**Your objective**
Lines from the one containing "Click the front-left" through the final line of the entries below: reproduce them exactly, all of them and only them.

--- Data to use Enclosed Below ---

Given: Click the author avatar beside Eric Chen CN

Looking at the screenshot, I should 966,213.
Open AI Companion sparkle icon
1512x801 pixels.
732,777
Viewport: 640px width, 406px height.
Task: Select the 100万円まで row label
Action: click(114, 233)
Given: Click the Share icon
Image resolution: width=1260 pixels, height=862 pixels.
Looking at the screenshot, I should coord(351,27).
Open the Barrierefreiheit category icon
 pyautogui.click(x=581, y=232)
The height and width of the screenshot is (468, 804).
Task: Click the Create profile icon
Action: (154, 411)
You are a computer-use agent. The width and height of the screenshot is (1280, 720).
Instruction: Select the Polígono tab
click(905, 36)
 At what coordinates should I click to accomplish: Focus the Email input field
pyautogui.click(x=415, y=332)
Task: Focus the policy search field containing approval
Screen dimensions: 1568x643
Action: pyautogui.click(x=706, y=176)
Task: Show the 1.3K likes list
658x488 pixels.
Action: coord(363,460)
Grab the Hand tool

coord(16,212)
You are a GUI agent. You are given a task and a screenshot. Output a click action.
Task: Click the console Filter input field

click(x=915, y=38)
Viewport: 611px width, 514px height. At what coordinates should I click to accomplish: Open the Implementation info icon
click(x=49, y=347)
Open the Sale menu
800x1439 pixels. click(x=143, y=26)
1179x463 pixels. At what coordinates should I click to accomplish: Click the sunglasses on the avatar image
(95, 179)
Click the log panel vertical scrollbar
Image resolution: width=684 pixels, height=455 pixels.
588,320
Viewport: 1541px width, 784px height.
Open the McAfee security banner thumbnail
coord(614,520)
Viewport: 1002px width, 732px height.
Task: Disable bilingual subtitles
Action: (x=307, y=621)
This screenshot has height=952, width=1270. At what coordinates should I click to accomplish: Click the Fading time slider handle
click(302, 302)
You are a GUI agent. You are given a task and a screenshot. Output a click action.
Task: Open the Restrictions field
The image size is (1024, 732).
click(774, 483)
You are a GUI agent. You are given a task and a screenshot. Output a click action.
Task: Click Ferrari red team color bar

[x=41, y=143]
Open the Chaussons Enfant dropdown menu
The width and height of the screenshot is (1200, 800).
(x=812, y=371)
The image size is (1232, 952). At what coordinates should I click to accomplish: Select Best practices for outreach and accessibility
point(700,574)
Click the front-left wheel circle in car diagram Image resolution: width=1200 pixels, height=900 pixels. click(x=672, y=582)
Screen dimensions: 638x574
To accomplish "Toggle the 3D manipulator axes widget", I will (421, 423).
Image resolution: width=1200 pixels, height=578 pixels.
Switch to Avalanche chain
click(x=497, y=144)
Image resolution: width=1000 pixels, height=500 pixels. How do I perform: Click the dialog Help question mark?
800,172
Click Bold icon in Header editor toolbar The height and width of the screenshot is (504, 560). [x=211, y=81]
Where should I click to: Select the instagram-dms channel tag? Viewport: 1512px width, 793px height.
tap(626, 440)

--- End of Enclosed Data to use ---

**Exercise output**
Click the front-left wheel circle in car diagram Image resolution: width=1200 pixels, height=900 pixels. click(x=672, y=582)
Screen dimensions: 638x574
To accomplish "Toggle the 3D manipulator axes widget", I will (421, 423).
Image resolution: width=1200 pixels, height=578 pixels.
Switch to Avalanche chain
click(x=497, y=144)
Image resolution: width=1000 pixels, height=500 pixels. How do I perform: Click the dialog Help question mark?
800,172
Click Bold icon in Header editor toolbar The height and width of the screenshot is (504, 560). [x=211, y=81]
Where should I click to: Select the instagram-dms channel tag? Viewport: 1512px width, 793px height.
tap(626, 440)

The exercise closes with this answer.